Not in this paragraph, but in another you also suggest that “distribution was not regulated.” But what does that mean? That nobody tracked how many drugs were being shipped to pharmacies? Or does it mean that distributors deliberately ignored overuse and pumped tens of thousands of pills into towns of just a few hundred people, willfully contributing to the fraudulent distribution of way too many pills? And did they do so with the active compliance of pharmacists who had to have known that the same few people could not possibly be filling legitimate prescriptions for thousands of pills?
In other words, how did the 11-year-old, who got his first pills from a legitimate prescription, turn into an addict shortly after and manage to keep himself stocked with pills until his death at 21? Was he doctor-shopping? Was he forging prescriptions? Was he buying from bootleg suppliers? What was the distribution chain that kept him supplied, and how much of it can you lay at the feet of the DEA?
Here’s your answer: The DEA was “ill-equipped to effectively monitor ordering patterns for all pharmaceutical opioids, which could enable the diversion of these prescription drugs and compromise public safety.” You know what I’m going to say now, right? But what does that mean?

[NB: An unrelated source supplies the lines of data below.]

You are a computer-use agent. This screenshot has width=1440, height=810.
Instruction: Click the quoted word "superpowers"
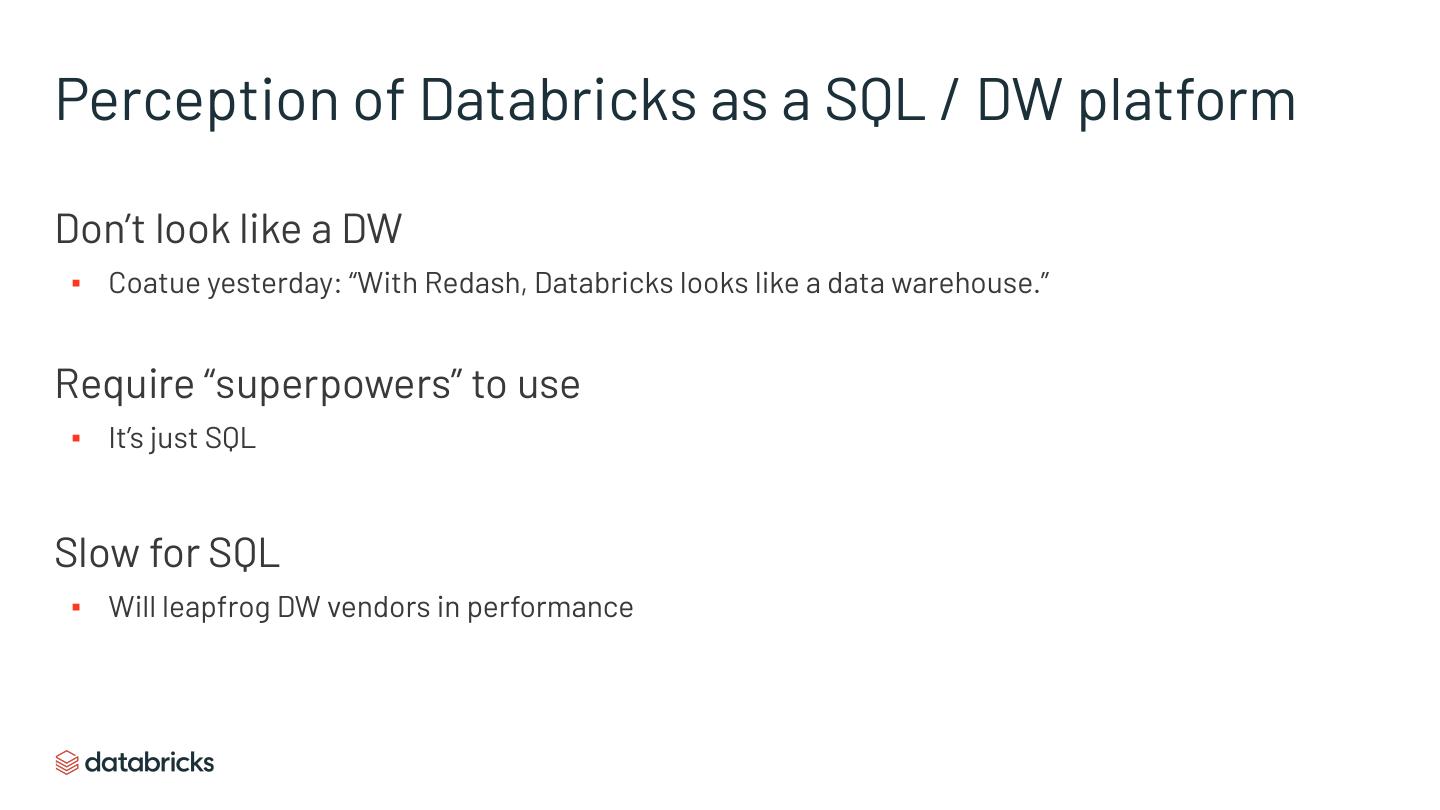(333, 384)
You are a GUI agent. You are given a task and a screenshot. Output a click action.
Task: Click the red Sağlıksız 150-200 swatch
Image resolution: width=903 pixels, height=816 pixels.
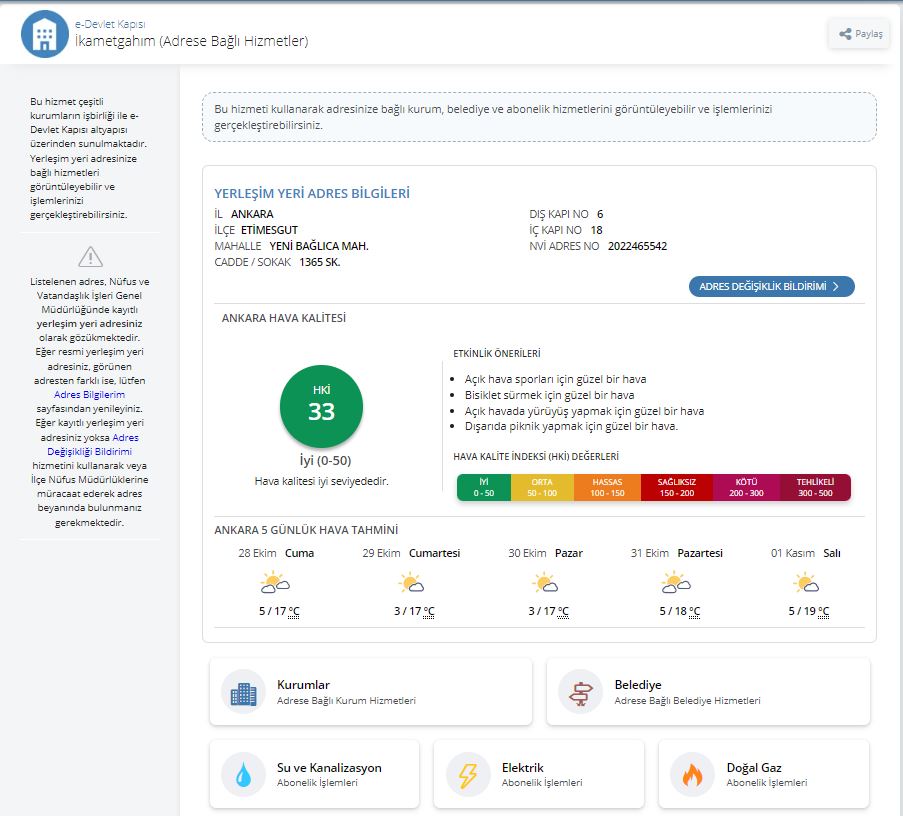[676, 487]
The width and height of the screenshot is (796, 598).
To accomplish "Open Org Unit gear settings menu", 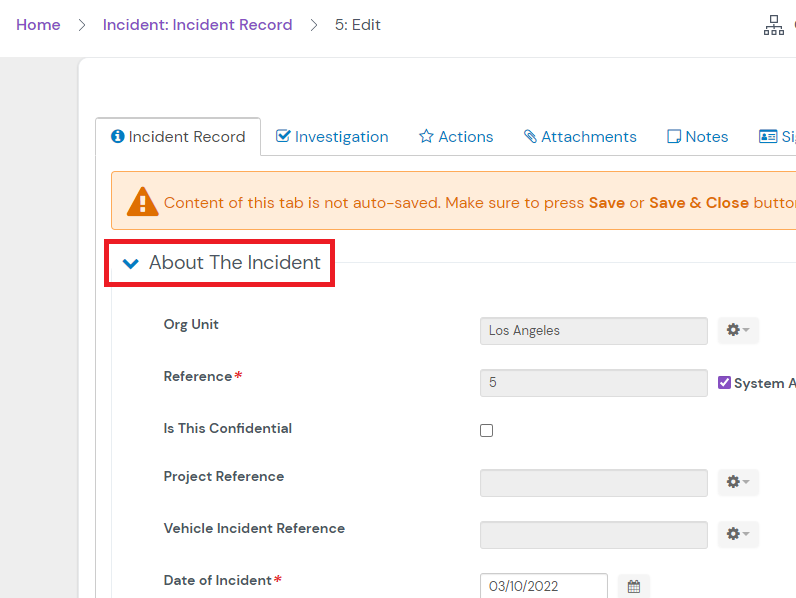I will pos(737,330).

“The DEA allowed large quantities of the drug to be produced” is an odd argument. What does it mean? The mere quantity is only problematic if it is funneled to an abusive distribution stream. So, at what point did it become obvious that too many drugs were being funneled out to the public?
“[The drugs] were also being distributed to thousands of pharmaceutical companies across the United States.” What does this mean? The drugs are PRODUCED BY the pharmaceutical manufacturers. They are shipped out to DISTRIBUTORS who distribute them to drug store chains or smaller local distributors or individual pharmacies. Is this where the DEA should have noticed gross over-fulfillment?
You’re completely correct that ending abuse is very difficult when a substance is essential and therapeutic for millions of patients. And certainly, now that the epidemic has gained national attention, our natural inclination is to blame the government for neglecting a serious health risk.
You may be COMPLETELY CORRECT to blame the DEA entirely for the suffering of addicts and the tragic loss of lives, but TO BE PERSUASIVE you have to have enough command of the material to keep your readers from asking that nagging and annoying question, “But what does that mean?”
I hope that was helpful and not just distressing, Roses. You have good instincts, you’re developing a reasonable narrative, and you have organized your material to guide readers along a path to your conclusion. It’s just that along the way you’re taking too much for granted. Critical readers will not follow you over shaky ground.